Rocket League gets rid of “Crate” system, moves closer to Fortnite and fans are tilted

In an official statement today, Psyonix, developer of Rocket League announced ending the randomized loot box system called “Crates”, replacing it with a store system.

“Here at Psyonix, and Epic Games as a whole, we are dedicated to creating the best possible experience for our players all over the world. In pursuit of that goal, later this year we will remove all paid, randomized Crates from Rocket League, replacing them with a system that shows the exact items you’re buying in advance. This is similar to changes implemented earlier this year by the Fortnite Save the World team.”

Loot boxes have been controversial for quite some time, having its core mechanics often compared to gambling.

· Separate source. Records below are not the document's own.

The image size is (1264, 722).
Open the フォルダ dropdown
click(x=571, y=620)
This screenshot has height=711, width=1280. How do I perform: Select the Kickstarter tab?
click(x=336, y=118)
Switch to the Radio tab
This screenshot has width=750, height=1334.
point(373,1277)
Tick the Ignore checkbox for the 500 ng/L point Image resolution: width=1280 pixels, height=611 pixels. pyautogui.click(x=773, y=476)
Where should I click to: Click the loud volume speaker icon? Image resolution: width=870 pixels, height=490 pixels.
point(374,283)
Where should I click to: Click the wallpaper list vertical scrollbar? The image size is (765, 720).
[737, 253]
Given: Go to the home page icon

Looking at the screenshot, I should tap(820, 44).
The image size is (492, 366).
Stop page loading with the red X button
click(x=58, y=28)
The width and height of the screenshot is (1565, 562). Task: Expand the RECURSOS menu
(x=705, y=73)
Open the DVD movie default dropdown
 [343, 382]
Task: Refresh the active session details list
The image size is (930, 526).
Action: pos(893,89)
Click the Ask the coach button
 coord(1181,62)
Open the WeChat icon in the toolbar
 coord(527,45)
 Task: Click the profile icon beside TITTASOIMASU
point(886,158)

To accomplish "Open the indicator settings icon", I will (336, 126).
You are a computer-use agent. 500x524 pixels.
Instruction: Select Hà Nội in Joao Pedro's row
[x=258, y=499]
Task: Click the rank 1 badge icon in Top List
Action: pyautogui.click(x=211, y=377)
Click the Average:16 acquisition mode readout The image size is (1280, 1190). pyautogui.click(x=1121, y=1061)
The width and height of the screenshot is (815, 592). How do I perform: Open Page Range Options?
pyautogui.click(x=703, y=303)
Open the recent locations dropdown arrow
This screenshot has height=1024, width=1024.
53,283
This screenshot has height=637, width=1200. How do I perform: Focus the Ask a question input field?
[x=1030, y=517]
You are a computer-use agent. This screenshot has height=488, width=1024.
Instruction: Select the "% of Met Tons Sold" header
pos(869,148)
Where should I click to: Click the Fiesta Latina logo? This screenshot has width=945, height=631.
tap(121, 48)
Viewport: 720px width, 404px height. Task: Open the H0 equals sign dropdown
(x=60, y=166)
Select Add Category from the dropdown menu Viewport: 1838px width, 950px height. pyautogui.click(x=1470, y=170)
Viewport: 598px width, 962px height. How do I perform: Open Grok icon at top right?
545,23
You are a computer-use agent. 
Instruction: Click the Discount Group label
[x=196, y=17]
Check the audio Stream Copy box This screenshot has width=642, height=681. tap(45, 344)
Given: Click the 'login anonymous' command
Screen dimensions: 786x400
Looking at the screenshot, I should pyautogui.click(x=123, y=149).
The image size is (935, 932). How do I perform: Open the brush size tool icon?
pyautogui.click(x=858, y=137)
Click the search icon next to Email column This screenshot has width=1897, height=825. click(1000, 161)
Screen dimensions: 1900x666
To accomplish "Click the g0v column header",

The digital blind bags generally cost in-game or real life money, but the catch is that you never really know which item you will get. From cosmetic items, like skins, emotes, avatars and more, loot boxes can be a frustrating - not to mention expensive system for those who are looking to get a particular item.

Video Games like Star Wars Battlefront II have had disastrous runs surrounded by the controversy of players wasting their money and ending up with pretty much worthless garbage, never getting the items they need to move up in the game. In titles like Overwatch, loot boxes focus on cosmetic items like skins and emotes, not really being necessary or affecting the gameplay.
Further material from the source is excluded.